90-Day RevOps Software Implementation Roadmap
Buying the tools is the easy part. Most RevOps software ROI is lost in implementation, when teams try to roll out four platforms in a month and end up with three half-configured systems and angry reps. The fix is sequencing: three phases over 90 days, with each phase building on the previous one.
Phase 1 — Foundation (Days 1-30). Audit what you already have, lock in the CRM choice if it’s not yet final, and define the data dictionary. This means agreeing on what counts as a “qualified opportunity,” what fields are required at each pipeline stage, and who owns data quality. Skip this phase and the rest of your stack rests on sand. For a deeper handoff framework, see our guide on MQL vs SQL handoff.

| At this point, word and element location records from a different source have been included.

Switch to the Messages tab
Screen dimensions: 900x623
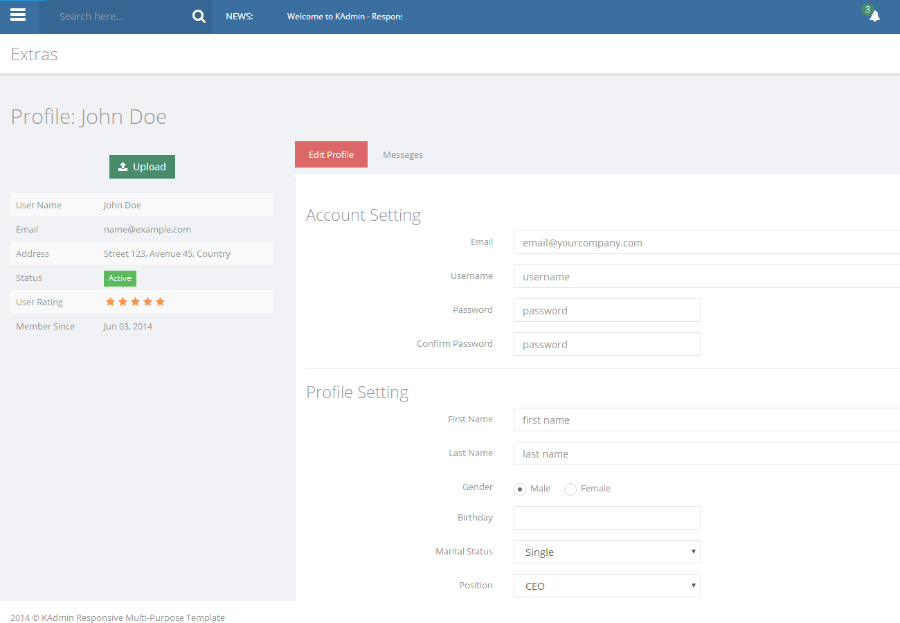[x=402, y=155]
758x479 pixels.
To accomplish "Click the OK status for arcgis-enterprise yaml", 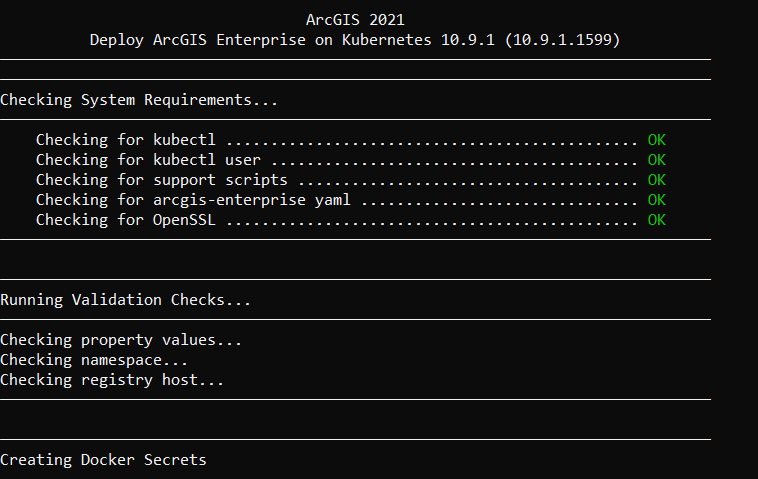I will click(656, 200).
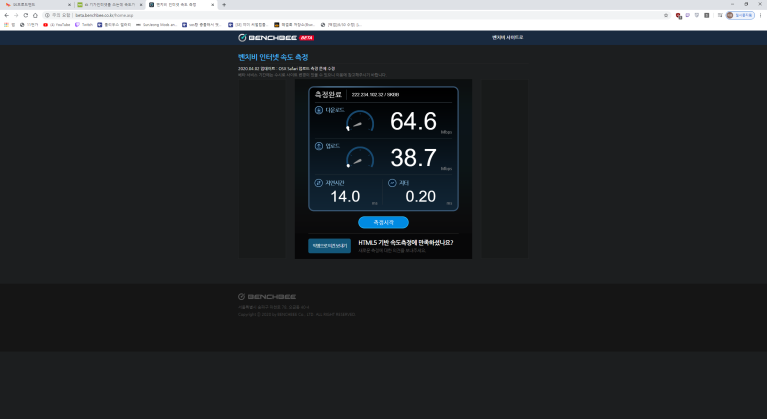
Task: Open the YouTube bookmark
Action: (x=57, y=24)
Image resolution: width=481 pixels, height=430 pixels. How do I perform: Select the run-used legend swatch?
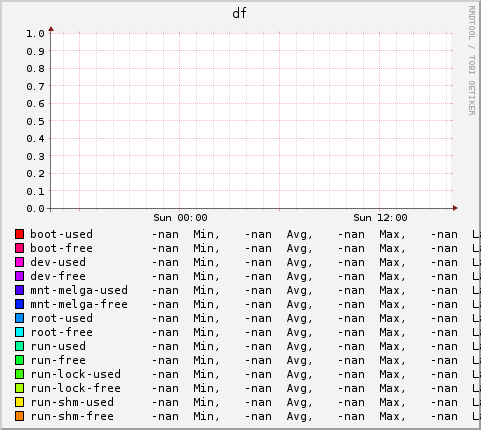click(x=19, y=346)
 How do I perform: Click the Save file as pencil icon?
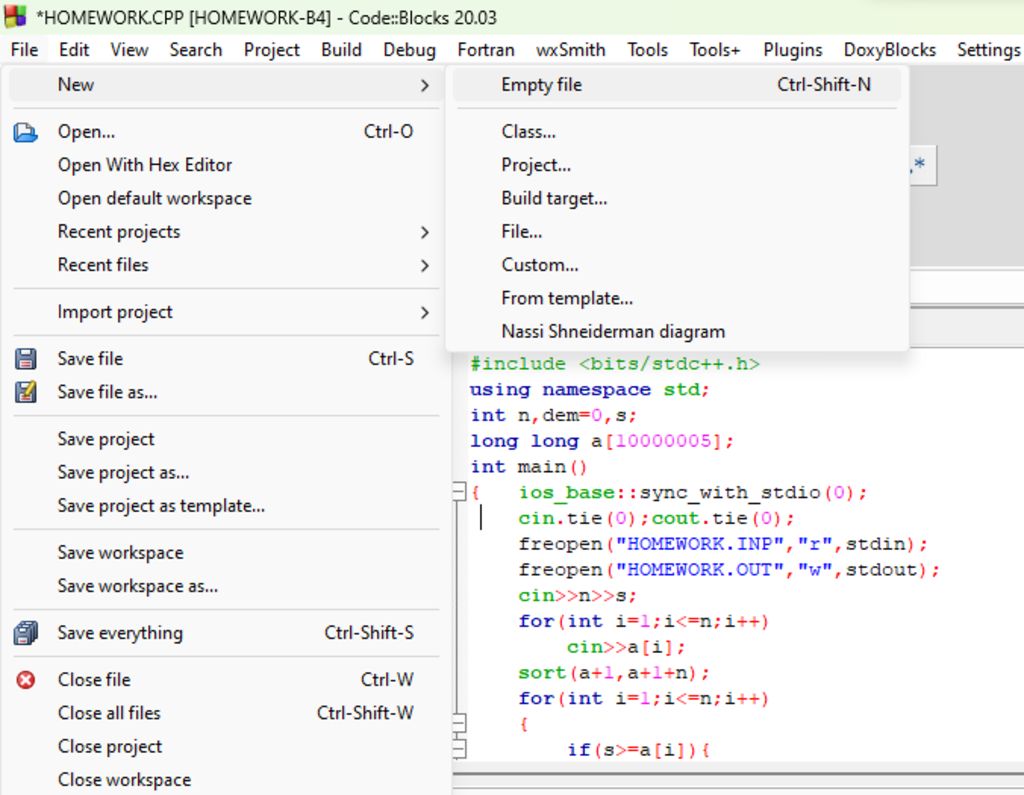click(x=26, y=392)
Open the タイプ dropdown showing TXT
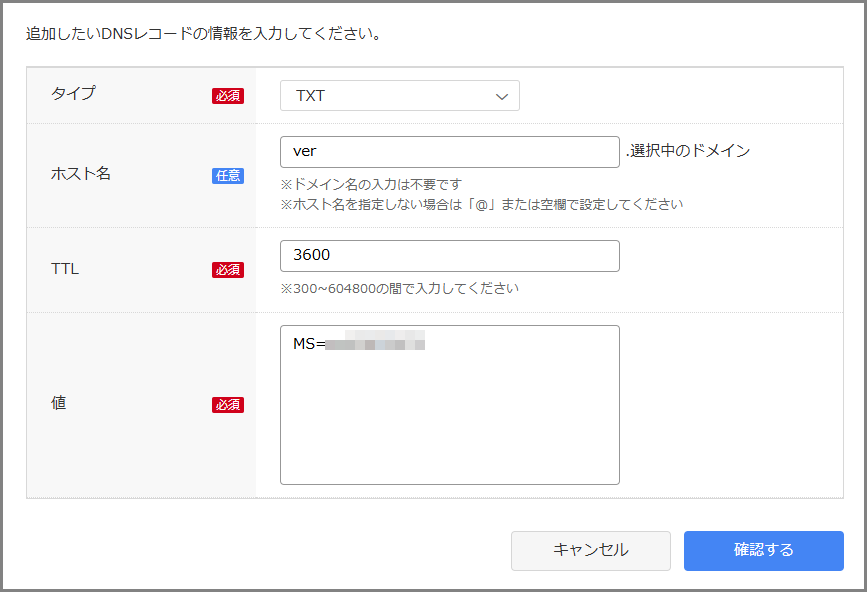Image resolution: width=867 pixels, height=592 pixels. click(399, 96)
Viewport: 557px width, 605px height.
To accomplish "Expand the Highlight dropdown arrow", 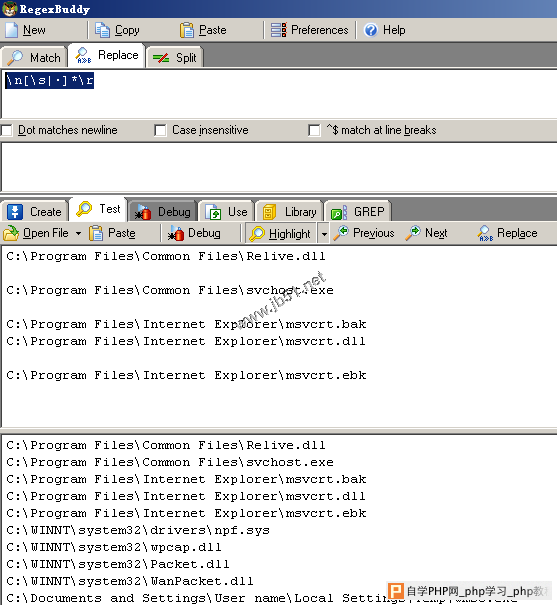I will pyautogui.click(x=324, y=234).
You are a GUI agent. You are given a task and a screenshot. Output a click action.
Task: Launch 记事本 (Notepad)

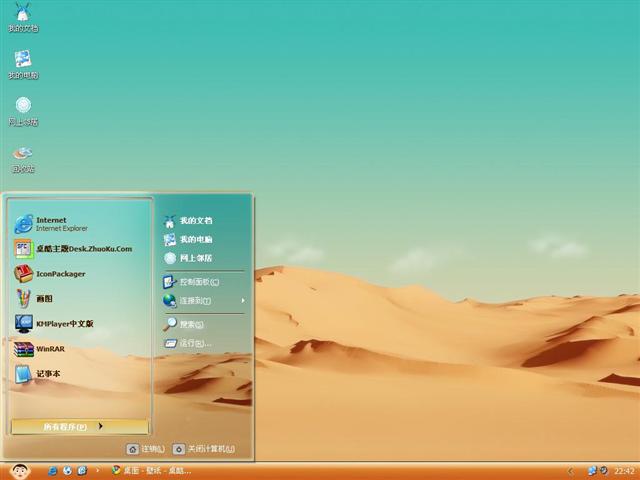point(48,374)
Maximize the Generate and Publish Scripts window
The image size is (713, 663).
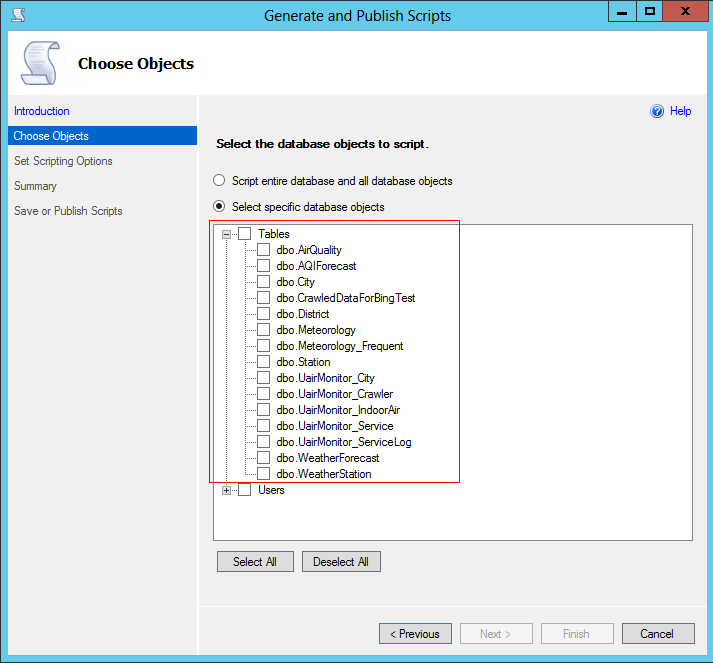[x=650, y=13]
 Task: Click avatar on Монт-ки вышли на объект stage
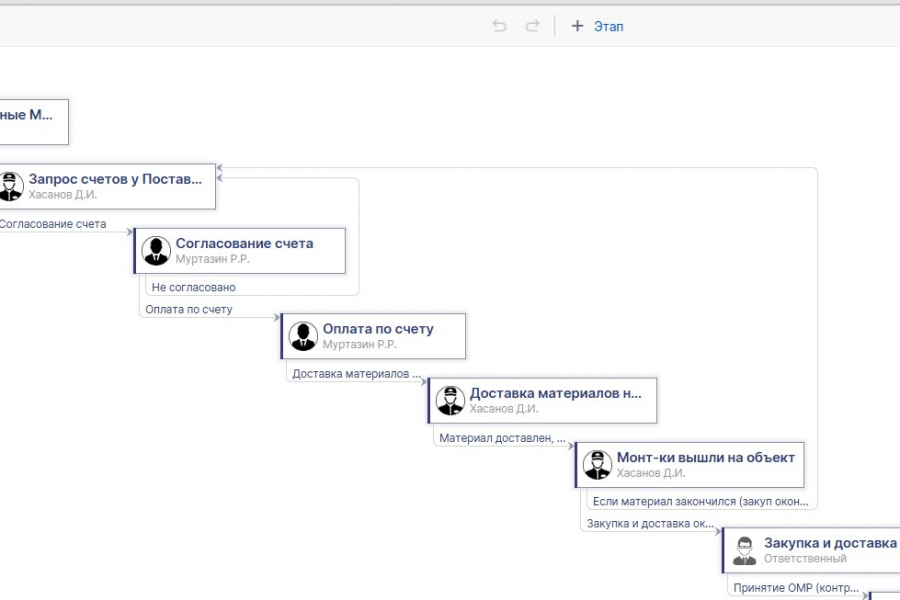tap(597, 465)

Phase 2 — Intelligence (Days 31-60). Add the forecasting layer (Clari, BoostUp, or Gong, depending on team size). Implement engagement (Salesloft or Outreach) if outbound is part of your motion. Build the leadership dashboards that consolidate pipeline, forecast, and rep activity into one view. By end of Phase 2, your forecast accuracy should be measurably better than spreadsheet baseline.
Phase 3 — Optimization (Days 61-90). Layer on routing automation (Default), enrich data at point of capture (Clay), and start measuring the stack’s ROI against its cost. This is also when you sunset overlapping tools that the new stack replaces, capturing budget back. For RevOps teams using AI to accelerate this phase, see our piece on AI agents for RevOps.
If you’ve never run a RevOps software rollout before, expect Phase 2 to take longer than 30 days. That’s normal. The 90-day target works for teams under 200 reps with a dedicated RevOps owner. Enterprise rollouts (1,000+ reps) typically need six months minimum, and outsourcing the implementation to a RevOps-experienced operator often shaves weeks off the timeline.
Frequently Asked Questions
RevOps software is a category of platforms that align marketing, sales, and customer success operations around a single revenue model. It typically integrates CRM data, automates handoffs between teams, and surfaces pipeline intelligence so revenue leaders can forecast accurately and reduce leakage between functions. Most teams use a stack of two to four tools, not a single platform.
A CRM is the system of record for customer and deal data. RevOps software either extends the CRM (HubSpot Operations Hub) or sits on top of it (Clari, Gong, Default) to add forecasting, engagement automation, routing, and pipeline intelligence. Every RevOps stack starts with a CRM, but a CRM alone isn’t a RevOps stack.
HubSpot’s full suite (Marketing Hub + Sales Hub + Service Hub + Operations Hub) qualifies as a RevOps platform for SMB and mid-market companies. Operations Hub is the layer that adds RevOps-specific functionality: data sync, programmable automation, and data quality tools. Larger orgs typically pair HubSpot with specialist tools or move to Salesforce + best-of-breed.
Mid-market RevOps stacks typically run $1,500-$5,000 per user per year fully loaded, covering CRM, engagement, intelligence, routing, and enrichment combined. SMB teams can run a working stack on HubSpot Pro plus a starter engagement tool for $500-$1,000 per user per year. Enterprise stacks (Salesforce + Clari + Outreach + Gong) often exceed $6,000 per user per year.
For a 50-rep team, the typical winning stack is HubSpot Sales Hub Enterprise or Salesforce Sales Cloud, plus Salesloft for engagement, plus BoostUp.ai for forecasting, plus Default for routing. That covers all four RevOps categories at mid-market pricing without the enterprise tax of Clari or Outreach. Total cost typically lands at $2,500-$3,500 per user per year.